I’ve just caught up with the full 90-minute programme that BBC Radio 5 Live broadcast on the evening of his death, though, and I’m feeling another emotion now: anger. Not at the BBC, who did a fine job of remembering GT and his contribution to the world of football. Not even at Daily Mirror hack Harry Harris, who did his best to weasel out of accepting any responsibility for the vilification of GT during his stint as England manager.

No,  I’m angry that it takes the death of a man for his many strengths to be recognised and his few weaknesses to be properly analysed and understood. Not among Watford supporters, obviously. But if you’d asked fans of other clubs a month ago what they thought of when they heard the name Graham Taylor, there are plenty who’d have started with the word ‘turnip’ and gone on from there. I certainly know a few; you probably do too.

In his lifetime, fans of the clubs he’d managed, and the many people in football and the media who’d come into contact with him, knew what a kind, generous, witty and thoughtful man he was (not to mention a brilliant coach and man-manager). But for the mass of the English football-supporting public, he was simply the hapless buffoon who’d failed to get England to the World Cup and been filmed making an idiot of himself in the process. I’m angry that no one in a position of influence ever managed to correct that impression, and that it took his untimely death for that to happen.

There’s something else that’s bothering me, too. One of the anecdotes related on the BBC radio tribute was from an England game when GT was in the dugout. Some England fans were abusing John Barnes, and GT turned around and said to one of them: “That’s a human being you’re talking about.” I’ve been thinking about that, and about all the players and managers I’ve abused from the safety of my seat 20 rows back from the goal line – and I’m fairly mild-mannered, compared to many fans.

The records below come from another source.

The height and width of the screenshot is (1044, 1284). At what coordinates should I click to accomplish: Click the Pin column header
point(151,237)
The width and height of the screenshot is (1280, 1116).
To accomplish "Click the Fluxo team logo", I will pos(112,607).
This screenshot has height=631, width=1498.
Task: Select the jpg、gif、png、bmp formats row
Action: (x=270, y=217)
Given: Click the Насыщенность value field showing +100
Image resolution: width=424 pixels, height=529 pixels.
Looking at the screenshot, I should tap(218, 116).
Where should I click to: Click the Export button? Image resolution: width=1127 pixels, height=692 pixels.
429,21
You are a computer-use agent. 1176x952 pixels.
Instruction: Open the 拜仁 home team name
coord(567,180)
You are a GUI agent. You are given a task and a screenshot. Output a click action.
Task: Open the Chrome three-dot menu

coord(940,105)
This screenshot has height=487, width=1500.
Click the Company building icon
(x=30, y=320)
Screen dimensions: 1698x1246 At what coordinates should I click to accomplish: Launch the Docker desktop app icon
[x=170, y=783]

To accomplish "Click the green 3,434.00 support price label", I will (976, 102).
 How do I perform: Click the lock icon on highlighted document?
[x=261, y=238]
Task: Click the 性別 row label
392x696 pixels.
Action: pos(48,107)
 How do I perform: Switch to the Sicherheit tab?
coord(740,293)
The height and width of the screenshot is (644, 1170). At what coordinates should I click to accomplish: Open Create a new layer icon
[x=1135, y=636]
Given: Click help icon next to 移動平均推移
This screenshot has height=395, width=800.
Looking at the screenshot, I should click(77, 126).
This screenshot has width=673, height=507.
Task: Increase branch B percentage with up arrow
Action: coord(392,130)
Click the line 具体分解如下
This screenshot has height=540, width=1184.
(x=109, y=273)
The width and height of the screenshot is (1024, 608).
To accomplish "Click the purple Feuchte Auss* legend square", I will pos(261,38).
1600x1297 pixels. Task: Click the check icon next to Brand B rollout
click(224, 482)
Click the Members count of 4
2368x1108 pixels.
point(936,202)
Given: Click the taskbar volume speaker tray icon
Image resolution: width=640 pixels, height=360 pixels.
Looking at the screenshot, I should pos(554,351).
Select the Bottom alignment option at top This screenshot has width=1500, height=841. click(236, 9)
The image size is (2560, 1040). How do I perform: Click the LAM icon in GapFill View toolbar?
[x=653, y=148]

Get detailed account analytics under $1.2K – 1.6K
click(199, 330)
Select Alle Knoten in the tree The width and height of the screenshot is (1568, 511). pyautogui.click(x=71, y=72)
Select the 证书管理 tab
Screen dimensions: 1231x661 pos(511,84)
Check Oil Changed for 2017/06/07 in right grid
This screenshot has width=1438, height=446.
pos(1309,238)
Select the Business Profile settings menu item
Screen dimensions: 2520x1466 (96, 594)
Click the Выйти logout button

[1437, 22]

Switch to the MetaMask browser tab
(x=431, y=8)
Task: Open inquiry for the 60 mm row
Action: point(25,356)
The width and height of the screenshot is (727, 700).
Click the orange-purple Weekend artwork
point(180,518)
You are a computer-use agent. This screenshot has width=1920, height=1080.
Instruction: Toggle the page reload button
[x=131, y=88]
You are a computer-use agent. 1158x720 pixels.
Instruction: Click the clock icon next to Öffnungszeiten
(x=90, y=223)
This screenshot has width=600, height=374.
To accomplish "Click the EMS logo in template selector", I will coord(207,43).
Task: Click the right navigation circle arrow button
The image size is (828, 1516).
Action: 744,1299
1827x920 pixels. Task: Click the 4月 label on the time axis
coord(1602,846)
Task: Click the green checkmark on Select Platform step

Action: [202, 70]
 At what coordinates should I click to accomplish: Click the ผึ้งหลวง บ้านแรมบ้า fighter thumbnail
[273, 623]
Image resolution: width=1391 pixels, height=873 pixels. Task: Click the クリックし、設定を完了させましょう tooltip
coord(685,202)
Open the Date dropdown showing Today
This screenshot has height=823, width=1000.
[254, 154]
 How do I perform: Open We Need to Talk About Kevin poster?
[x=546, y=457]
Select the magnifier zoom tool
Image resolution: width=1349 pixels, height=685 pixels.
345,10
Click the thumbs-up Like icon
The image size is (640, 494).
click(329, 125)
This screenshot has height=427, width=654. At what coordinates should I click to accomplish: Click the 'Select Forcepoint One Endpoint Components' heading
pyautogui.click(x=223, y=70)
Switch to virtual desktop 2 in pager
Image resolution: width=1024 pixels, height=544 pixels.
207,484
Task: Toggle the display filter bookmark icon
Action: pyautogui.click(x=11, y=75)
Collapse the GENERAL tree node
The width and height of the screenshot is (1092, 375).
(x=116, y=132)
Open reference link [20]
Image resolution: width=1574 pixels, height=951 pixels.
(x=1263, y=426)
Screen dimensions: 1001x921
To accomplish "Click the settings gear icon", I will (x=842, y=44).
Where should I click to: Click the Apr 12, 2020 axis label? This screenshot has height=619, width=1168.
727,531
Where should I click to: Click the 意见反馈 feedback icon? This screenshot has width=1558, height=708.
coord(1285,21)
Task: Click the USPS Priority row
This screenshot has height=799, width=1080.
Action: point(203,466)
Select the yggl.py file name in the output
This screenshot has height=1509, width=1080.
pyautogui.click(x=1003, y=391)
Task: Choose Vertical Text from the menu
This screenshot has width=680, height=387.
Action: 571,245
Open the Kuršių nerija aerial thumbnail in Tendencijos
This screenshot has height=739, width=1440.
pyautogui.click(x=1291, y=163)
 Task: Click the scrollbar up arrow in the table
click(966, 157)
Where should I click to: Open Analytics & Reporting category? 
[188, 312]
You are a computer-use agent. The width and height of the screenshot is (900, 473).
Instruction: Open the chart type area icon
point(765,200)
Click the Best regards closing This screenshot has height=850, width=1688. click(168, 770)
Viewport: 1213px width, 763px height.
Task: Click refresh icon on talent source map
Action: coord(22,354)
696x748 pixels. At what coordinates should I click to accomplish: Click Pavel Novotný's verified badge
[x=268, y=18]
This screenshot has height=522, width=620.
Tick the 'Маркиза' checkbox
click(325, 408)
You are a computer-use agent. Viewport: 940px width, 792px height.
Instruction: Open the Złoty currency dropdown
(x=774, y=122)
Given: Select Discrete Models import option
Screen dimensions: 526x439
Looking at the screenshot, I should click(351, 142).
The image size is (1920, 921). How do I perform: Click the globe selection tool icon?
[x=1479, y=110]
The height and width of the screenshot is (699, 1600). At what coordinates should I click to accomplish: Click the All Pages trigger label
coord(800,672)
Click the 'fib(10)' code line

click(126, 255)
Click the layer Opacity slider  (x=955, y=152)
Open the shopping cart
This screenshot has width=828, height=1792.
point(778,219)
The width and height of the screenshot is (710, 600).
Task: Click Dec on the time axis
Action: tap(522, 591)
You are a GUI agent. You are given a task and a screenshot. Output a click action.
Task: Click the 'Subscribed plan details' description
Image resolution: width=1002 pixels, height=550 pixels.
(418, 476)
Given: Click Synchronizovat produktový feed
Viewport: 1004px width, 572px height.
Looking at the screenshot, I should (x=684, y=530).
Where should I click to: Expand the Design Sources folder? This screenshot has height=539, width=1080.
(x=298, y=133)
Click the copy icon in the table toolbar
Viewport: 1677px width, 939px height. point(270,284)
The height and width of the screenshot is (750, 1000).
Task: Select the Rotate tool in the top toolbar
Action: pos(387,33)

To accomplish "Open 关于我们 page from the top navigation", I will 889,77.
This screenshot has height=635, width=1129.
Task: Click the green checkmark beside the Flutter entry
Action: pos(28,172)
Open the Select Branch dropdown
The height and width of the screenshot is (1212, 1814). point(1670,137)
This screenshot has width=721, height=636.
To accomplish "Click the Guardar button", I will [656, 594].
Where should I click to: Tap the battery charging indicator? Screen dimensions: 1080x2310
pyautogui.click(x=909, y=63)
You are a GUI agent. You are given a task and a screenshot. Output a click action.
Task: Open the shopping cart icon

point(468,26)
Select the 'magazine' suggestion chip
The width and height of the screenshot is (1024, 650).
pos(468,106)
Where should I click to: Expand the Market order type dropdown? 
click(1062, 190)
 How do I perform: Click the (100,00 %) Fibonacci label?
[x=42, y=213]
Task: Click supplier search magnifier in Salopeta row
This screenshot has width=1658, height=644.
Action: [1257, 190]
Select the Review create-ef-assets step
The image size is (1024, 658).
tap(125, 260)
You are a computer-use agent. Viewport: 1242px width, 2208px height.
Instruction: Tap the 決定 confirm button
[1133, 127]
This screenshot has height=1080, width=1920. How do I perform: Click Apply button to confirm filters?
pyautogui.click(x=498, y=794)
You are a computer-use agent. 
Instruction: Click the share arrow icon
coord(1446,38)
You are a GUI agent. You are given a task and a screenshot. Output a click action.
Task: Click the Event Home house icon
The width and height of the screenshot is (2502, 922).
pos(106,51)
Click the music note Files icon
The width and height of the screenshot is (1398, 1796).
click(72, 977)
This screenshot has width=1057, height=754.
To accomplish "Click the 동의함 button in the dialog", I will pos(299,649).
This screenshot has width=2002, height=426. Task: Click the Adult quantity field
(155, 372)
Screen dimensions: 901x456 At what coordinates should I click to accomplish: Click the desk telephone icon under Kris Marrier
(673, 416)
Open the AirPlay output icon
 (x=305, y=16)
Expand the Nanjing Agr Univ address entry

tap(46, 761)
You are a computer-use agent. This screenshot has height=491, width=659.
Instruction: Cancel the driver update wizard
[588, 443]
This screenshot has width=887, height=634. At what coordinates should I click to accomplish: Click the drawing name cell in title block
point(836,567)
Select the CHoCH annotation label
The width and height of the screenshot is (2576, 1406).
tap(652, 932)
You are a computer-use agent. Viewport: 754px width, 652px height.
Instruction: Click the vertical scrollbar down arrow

It’s all part of football, of course, the theatre of the game, the gladiatorial combat – booing the bad guys is as important as cheering the good guys. But I used to work with someone whose seat in the old Main Stand was in the row in front of Lee Nogan’s family, and she told me how upset they got when the Watford fans gave him stick (and fans of a certain age will remember that he got plenty). That’s always stayed with me. That’s a human being you’re talking about – and his parents may well be listening to you abuse him.

This is all getting a bit dark, so I’ll end these ramblings with an equally rambling list of just some of the memories GT gave me, days and nights that lit up my late teens and early 20s, and then my mid-30s. In no particular order: Luther’s two headers at Old Trafford in the League Cup (witnessed in a highlights package on Sportsnight after I’d managed to avoid learning the result); 7-1 against Southampton in the same competition; 4-0 against Hull to win promotion from Division 3 on a balmy summer’s evening; 2-0 against Wrexham to do the same from Division 2, the only time I ever ran on the pitch; 8-0 against Sunderland; the Corinthian Casuals game where the players wore vintage kit and GT dressed as a Victorian-era manager; the UEFA Cup home games; FA Cup away trips at Wolves (3-0), Birmingham (3-1) and Arsenal (ditto); Villa Park and Wembley, 1984; the goalfests in the failed attempt to avoid relegation when he came back, led by the unlikely strikeforce of Devon White and David Connolly; Ronnie Rosenthal’s perfect half-season; winning the title at Fulham; the overwhelming emotions of the play-off final against Bolton, two days after my father died.

I could go on forever. Thanks GT. RIP.